Even teens with spotless driving records are looking at high rates for several years, just due to their lack of driving experience, says Zeman. At age 25, rates typically begin to decline, and middle-aged drivers have the lowest rates. They don't start creeping up again until age 65

"Insurance companies base their premiums on risk, and since teens are such a high risk to insure, as a group, your premiums are just going to jump up as a result," says Zeman. "And since teens don't have much driving experience, and are more easily distracted, they're going to have higher accident rates."

What Can You Do?

There are steps you can take in order to lower your premiums, both before and after the inevitable day when you add your teenager to your insurance policy.

1. Keep Your Driving Record Clean

The best way to keep your premiums down is to make sure your teen maintains a good driving record, meaning no tickets and no crashes. One of the best ways to do that is to make them take a driver's training class. This is an addition to whatever driver's ed course they may have taken in order to get their driver's license.

"If a teen takes one of those classes, and you can document that to the insurance company, that's telling the insurer that the teen is doing everything they can to try to be safe, and learn responsibility," says Zeman. "Sitting them down and giving them a pep talk about what a big responsibility driving is, and the importance of safe driving, can also help them in this respect."

Average Auto Rates By Age

Age group Average rate
16-19 $2,999
20-24 $2,040
25-29 $1,707
30-34 $1,591
35-39 $1,610
40-44 $1,603
45-49 $1,478
50-54 $1,284
55-59 $1,214
60-64 $1,169
65-69 $1,244
70-74 $1,187
75-up $1,203

Source: Insurance.com

2. Safety First

Always wear your seatbelt, and make sure your teenager does too. Maintain your vehicle even more diligently than you might otherwise when a teen is using it, as you don't want a mechanical problem or worn tires to contribute to an accident. Also make sure your vehicle has safety features like anti-lock brakes and an anti-theft device. These features can also reduce your insurance quotes, offers Zeman. Some insurance companies give discounts for seatbelt use, as well.

3. Hit The Books

Students with good grade point averages in school can sometimes receive a discount. Call your insurer to see if they offer one.

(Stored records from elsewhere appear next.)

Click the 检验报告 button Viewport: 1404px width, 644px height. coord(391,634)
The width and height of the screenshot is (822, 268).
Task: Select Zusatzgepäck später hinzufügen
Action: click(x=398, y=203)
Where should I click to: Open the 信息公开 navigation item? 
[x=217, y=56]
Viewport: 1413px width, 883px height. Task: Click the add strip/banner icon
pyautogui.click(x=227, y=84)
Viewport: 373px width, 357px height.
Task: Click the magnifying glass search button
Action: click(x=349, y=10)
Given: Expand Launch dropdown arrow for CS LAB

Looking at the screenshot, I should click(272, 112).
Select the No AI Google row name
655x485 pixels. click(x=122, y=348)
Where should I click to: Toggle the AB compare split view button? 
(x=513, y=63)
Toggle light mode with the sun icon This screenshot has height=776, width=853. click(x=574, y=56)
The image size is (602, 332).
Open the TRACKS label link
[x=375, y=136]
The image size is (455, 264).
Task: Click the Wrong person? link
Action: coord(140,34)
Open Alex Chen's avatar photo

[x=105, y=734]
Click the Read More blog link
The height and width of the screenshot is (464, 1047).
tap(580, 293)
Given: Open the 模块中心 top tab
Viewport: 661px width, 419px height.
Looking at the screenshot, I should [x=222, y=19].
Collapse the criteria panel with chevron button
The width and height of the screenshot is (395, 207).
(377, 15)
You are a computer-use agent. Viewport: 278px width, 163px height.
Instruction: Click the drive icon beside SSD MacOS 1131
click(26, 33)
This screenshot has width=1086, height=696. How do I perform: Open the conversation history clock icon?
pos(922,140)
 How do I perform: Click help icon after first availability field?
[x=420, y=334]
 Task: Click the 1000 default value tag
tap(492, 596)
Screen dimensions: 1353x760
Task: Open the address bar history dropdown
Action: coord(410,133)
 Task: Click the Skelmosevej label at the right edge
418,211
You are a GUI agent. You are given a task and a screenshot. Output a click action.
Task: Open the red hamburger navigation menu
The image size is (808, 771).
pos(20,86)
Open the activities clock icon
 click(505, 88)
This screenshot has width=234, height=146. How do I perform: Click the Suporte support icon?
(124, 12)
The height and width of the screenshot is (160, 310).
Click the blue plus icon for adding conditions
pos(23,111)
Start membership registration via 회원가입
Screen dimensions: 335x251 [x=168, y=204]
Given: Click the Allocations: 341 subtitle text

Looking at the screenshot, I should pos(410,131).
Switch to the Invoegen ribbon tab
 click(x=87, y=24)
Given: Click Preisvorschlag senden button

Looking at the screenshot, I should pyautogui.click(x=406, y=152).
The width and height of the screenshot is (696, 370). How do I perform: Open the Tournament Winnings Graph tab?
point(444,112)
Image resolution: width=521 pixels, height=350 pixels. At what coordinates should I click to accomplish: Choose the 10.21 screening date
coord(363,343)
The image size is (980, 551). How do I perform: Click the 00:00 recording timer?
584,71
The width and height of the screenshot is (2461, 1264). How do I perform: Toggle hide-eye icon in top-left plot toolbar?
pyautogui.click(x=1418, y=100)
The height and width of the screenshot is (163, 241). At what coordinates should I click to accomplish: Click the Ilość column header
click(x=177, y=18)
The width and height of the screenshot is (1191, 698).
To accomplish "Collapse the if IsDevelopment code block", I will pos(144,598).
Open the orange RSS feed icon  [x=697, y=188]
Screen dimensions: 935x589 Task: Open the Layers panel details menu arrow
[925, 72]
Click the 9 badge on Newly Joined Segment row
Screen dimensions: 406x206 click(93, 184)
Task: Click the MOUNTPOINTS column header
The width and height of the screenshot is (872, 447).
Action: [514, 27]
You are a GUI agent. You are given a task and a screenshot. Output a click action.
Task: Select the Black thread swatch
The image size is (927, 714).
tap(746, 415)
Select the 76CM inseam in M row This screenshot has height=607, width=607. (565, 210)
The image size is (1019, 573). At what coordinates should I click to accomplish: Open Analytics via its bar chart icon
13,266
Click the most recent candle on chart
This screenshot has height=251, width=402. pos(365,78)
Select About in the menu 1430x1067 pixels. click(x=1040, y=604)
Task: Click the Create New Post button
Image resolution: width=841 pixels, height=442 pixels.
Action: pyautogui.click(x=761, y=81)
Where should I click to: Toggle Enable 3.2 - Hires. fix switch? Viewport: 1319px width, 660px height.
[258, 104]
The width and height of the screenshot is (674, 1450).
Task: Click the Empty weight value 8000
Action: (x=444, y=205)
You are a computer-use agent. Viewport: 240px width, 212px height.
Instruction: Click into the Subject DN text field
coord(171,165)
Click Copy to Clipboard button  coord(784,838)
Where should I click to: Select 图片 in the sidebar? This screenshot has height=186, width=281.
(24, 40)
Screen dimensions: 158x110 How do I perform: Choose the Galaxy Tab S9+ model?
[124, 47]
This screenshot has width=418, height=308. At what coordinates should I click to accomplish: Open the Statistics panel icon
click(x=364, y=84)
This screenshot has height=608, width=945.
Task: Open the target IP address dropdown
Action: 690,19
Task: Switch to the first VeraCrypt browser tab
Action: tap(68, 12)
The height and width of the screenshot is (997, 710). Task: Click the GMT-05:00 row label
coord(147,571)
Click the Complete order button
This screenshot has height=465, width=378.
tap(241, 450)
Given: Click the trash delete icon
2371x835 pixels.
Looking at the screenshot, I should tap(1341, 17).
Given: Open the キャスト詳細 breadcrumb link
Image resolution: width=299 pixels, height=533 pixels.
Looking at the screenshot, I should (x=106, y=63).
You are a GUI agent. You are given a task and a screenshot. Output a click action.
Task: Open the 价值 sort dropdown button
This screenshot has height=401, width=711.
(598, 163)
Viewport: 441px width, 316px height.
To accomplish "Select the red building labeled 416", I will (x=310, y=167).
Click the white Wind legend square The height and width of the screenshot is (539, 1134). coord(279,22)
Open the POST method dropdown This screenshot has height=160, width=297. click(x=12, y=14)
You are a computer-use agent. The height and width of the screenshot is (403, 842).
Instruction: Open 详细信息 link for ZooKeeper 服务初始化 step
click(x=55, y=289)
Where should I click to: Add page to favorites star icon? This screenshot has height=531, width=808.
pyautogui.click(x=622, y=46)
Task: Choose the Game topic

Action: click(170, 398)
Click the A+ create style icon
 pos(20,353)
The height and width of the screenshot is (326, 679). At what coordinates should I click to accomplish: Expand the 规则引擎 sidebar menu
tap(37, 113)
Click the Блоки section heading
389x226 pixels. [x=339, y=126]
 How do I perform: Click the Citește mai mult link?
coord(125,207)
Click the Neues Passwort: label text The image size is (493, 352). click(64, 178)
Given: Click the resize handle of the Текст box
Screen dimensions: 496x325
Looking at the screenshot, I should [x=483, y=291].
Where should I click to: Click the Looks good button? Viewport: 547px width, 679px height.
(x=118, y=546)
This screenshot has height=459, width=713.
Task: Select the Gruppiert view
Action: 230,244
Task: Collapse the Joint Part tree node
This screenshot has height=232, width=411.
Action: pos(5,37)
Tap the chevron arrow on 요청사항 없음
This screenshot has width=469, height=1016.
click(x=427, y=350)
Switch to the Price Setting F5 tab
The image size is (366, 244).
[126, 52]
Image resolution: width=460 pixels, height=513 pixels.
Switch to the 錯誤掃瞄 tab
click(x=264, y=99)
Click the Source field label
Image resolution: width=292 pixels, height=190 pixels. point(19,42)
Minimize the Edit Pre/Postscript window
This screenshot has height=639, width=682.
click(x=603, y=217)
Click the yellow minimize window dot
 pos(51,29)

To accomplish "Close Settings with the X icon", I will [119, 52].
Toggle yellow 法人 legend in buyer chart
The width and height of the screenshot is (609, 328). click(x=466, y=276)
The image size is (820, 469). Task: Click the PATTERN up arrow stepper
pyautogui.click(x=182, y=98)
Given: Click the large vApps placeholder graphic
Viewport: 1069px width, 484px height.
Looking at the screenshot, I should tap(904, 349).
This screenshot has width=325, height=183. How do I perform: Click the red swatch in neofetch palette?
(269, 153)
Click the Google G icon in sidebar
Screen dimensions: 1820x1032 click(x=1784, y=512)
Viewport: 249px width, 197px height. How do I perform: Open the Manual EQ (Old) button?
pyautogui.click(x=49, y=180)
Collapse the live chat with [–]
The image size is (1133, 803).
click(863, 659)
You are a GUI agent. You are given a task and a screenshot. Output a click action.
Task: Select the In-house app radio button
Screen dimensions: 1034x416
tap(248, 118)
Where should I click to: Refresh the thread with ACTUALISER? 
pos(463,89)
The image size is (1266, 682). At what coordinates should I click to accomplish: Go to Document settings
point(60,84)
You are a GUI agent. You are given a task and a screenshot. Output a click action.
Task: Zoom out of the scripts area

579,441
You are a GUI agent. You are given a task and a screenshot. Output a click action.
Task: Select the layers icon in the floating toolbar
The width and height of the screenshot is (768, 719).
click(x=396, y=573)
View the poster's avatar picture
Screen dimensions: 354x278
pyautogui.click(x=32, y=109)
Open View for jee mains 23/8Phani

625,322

"The thinking there is that if the teen is responsible in school and studies hard and gets good grades, then he or she will probably be more responsible on the road," Zeman notes.

4. Call In "Big Brother"

This one may sound a bit draconian, but some insurance companies will offer a discount if you install a monitoring device in the vehicle that includes a GPS tracking device. Then you can see exactly where your teen is by logging on to a web site. These devices also have built-in sensors that detect things like sudden braking, sudden acceleration, etc.

Another type of monitor is a camera installed inside the vehicle that records what is going on both inside and outside the car. The camera only activates itself when sensors detect risky behavior, like hard braking or the aforementioned sudden acceleration, or abrupt swerving – and in the event of a collision.

"If you agree to install a device like one of these, you can save 10 to 15 percent on your premium," advises Zeman.

5. Don't Buy Your Kid A Car

Insurance.com's study also yielded this bit of shocking data: Buying a car for your teen and setting him up with his own insurance policy will result in an even bigger hit to the bank account, with the average annual insurance rate for such running $2,267. (This average includes all liability coverage levels.) That's compared to an average cost increase of $621 for adding your teen to your own policy.